▶ WHAT THE TASK REQUIRES:
Switch "GUI agent" to "screen assistant" everywhere in the data below, and write the data out again with nothing else changed.

▶ Data for finding displayed items:
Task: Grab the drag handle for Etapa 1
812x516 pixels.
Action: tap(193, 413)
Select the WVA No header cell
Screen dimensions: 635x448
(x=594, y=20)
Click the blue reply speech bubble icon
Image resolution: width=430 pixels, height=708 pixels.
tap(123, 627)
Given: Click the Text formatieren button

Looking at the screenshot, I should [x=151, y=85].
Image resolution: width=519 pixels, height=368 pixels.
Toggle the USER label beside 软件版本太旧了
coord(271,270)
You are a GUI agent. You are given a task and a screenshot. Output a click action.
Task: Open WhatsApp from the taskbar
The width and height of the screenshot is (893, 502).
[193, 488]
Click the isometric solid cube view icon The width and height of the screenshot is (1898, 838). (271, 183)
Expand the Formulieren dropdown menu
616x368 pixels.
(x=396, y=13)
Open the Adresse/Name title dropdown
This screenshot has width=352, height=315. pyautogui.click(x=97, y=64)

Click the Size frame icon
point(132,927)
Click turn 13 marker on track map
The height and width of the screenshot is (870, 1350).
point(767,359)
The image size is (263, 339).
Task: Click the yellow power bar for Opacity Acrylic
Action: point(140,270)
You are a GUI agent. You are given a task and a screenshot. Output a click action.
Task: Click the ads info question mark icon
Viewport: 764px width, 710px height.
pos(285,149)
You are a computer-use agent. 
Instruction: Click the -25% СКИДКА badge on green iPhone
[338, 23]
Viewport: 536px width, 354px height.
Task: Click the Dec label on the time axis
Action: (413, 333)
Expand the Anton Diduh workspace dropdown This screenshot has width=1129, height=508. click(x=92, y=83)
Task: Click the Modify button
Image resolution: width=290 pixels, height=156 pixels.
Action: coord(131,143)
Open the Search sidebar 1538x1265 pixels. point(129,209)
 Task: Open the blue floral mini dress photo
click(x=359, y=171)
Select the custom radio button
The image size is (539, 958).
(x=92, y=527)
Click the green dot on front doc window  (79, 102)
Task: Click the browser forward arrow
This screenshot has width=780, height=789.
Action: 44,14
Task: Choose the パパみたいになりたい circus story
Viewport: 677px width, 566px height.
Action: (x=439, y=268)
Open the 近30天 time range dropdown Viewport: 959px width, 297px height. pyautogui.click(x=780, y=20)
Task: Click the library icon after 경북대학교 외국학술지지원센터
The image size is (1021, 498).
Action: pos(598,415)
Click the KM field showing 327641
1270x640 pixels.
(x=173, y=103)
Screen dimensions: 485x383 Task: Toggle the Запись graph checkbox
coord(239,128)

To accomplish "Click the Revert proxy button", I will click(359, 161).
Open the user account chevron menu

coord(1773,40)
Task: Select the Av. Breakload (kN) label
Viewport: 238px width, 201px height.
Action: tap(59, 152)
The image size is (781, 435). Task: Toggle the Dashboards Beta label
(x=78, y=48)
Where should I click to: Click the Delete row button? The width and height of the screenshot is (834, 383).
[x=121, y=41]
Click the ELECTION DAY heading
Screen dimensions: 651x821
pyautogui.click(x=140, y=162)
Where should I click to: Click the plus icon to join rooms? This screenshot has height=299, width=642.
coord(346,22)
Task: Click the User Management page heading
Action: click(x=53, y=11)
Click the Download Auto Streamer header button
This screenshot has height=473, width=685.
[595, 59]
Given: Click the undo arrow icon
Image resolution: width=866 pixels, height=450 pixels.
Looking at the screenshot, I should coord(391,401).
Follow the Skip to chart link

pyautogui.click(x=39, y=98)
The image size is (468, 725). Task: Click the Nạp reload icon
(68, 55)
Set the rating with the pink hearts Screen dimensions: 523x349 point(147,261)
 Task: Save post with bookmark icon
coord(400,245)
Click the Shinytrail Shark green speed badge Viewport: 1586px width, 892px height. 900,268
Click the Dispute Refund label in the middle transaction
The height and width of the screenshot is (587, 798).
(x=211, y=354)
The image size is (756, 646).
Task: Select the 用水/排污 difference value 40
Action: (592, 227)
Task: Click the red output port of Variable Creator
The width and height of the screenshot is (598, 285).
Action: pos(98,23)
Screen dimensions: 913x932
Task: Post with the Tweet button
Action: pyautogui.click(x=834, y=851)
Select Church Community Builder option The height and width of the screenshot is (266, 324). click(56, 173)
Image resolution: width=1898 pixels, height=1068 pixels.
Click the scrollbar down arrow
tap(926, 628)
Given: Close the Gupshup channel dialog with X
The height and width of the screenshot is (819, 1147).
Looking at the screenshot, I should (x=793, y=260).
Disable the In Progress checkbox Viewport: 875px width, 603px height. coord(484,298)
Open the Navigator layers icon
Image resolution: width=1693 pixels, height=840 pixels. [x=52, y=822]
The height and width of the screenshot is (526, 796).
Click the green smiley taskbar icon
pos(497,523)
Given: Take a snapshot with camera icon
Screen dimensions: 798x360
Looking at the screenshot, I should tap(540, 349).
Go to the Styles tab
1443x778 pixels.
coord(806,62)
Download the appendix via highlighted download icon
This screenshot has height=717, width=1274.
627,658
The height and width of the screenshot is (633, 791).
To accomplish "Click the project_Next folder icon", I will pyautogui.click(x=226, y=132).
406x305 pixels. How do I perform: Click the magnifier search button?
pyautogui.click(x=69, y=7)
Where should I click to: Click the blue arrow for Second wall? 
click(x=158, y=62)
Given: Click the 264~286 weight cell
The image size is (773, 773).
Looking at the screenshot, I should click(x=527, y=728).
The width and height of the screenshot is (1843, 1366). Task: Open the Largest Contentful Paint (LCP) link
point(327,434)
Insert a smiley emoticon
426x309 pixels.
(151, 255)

▶ SOLUTION TO THIS EXERCISE:
Task: Grab the drag handle for Etapa 1
812x516 pixels.
Action: tap(193, 413)
Select the WVA No header cell
Screen dimensions: 635x448
(x=594, y=20)
Click the blue reply speech bubble icon
Image resolution: width=430 pixels, height=708 pixels.
tap(123, 627)
Given: Click the Text formatieren button

Looking at the screenshot, I should [x=151, y=85].
Image resolution: width=519 pixels, height=368 pixels.
Toggle the USER label beside 软件版本太旧了
coord(271,270)
You are a screen assistant. You are given a task and a screenshot. Output a click action.
Task: Open WhatsApp from the taskbar
The width and height of the screenshot is (893, 502).
[193, 488]
Click the isometric solid cube view icon The width and height of the screenshot is (1898, 838). (271, 183)
Expand the Formulieren dropdown menu
616x368 pixels.
(x=396, y=13)
Open the Adresse/Name title dropdown
This screenshot has width=352, height=315. pyautogui.click(x=97, y=64)

Click the Size frame icon
point(132,927)
Click turn 13 marker on track map
The height and width of the screenshot is (870, 1350).
point(767,359)
The image size is (263, 339).
Task: Click the yellow power bar for Opacity Acrylic
Action: point(140,270)
You are a screen assistant. You are given a task and a screenshot. Output a click action.
Task: Click the ads info question mark icon
Viewport: 764px width, 710px height.
pos(285,149)
You are a computer-use agent. 
Instruction: Click the -25% СКИДКА badge on green iPhone
[338, 23]
Viewport: 536px width, 354px height.
Task: Click the Dec label on the time axis
Action: (413, 333)
Expand the Anton Diduh workspace dropdown This screenshot has width=1129, height=508. click(x=92, y=83)
Task: Click the Modify button
Image resolution: width=290 pixels, height=156 pixels.
Action: coord(131,143)
Open the Search sidebar 1538x1265 pixels. point(129,209)
 Task: Open the blue floral mini dress photo
click(x=359, y=171)
Select the custom radio button
The image size is (539, 958).
(x=92, y=527)
Click the green dot on front doc window  (79, 102)
Task: Click the browser forward arrow
This screenshot has width=780, height=789.
Action: 44,14
Task: Choose the パパみたいになりたい circus story
Viewport: 677px width, 566px height.
Action: (x=439, y=268)
Open the 近30天 time range dropdown Viewport: 959px width, 297px height. pyautogui.click(x=780, y=20)
Task: Click the library icon after 경북대학교 외국학술지지원센터
The image size is (1021, 498).
Action: pos(598,415)
Click the KM field showing 327641
1270x640 pixels.
(x=173, y=103)
Screen dimensions: 485x383 Task: Toggle the Запись graph checkbox
coord(239,128)

To accomplish "Click the Revert proxy button", I will click(359, 161).
Open the user account chevron menu

coord(1773,40)
Task: Select the Av. Breakload (kN) label
Viewport: 238px width, 201px height.
Action: tap(59, 152)
The image size is (781, 435). Task: Toggle the Dashboards Beta label
(x=78, y=48)
Where should I click to: Click the Delete row button? The width and height of the screenshot is (834, 383).
[x=121, y=41]
Click the ELECTION DAY heading
Screen dimensions: 651x821
pyautogui.click(x=140, y=162)
Where should I click to: Click the plus icon to join rooms? This screenshot has height=299, width=642.
coord(346,22)
Task: Click the User Management page heading
Action: click(x=53, y=11)
Click the Download Auto Streamer header button
This screenshot has height=473, width=685.
[595, 59]
Given: Click the undo arrow icon
Image resolution: width=866 pixels, height=450 pixels.
Looking at the screenshot, I should coord(391,401).
Follow the Skip to chart link

pyautogui.click(x=39, y=98)
The image size is (468, 725). Task: Click the Nạp reload icon
(68, 55)
Set the rating with the pink hearts Screen dimensions: 523x349 point(147,261)
 Task: Save post with bookmark icon
coord(400,245)
Click the Shinytrail Shark green speed badge Viewport: 1586px width, 892px height. 900,268
Click the Dispute Refund label in the middle transaction
The height and width of the screenshot is (587, 798).
(x=211, y=354)
The image size is (756, 646).
Task: Select the 用水/排污 difference value 40
Action: (592, 227)
Task: Click the red output port of Variable Creator
The width and height of the screenshot is (598, 285).
Action: pos(98,23)
Screen dimensions: 913x932
Task: Post with the Tweet button
Action: pyautogui.click(x=834, y=851)
Select Church Community Builder option The height and width of the screenshot is (266, 324). click(56, 173)
Image resolution: width=1898 pixels, height=1068 pixels.
Click the scrollbar down arrow
tap(926, 628)
Given: Close the Gupshup channel dialog with X
The height and width of the screenshot is (819, 1147).
Looking at the screenshot, I should (x=793, y=260).
Disable the In Progress checkbox Viewport: 875px width, 603px height. coord(484,298)
Open the Navigator layers icon
Image resolution: width=1693 pixels, height=840 pixels. [x=52, y=822]
The height and width of the screenshot is (526, 796).
Click the green smiley taskbar icon
pos(497,523)
Given: Take a snapshot with camera icon
Screen dimensions: 798x360
Looking at the screenshot, I should tap(540, 349).
Go to the Styles tab
1443x778 pixels.
coord(806,62)
Download the appendix via highlighted download icon
This screenshot has height=717, width=1274.
627,658
The height and width of the screenshot is (633, 791).
To accomplish "Click the project_Next folder icon", I will pyautogui.click(x=226, y=132).
406x305 pixels. How do I perform: Click the magnifier search button?
pyautogui.click(x=69, y=7)
Where should I click to: Click the blue arrow for Second wall? 
click(x=158, y=62)
Given: Click the 264~286 weight cell
The image size is (773, 773).
Looking at the screenshot, I should click(x=527, y=728).
The width and height of the screenshot is (1843, 1366). Task: Open the Largest Contentful Paint (LCP) link
point(327,434)
Insert a smiley emoticon
426x309 pixels.
(151, 255)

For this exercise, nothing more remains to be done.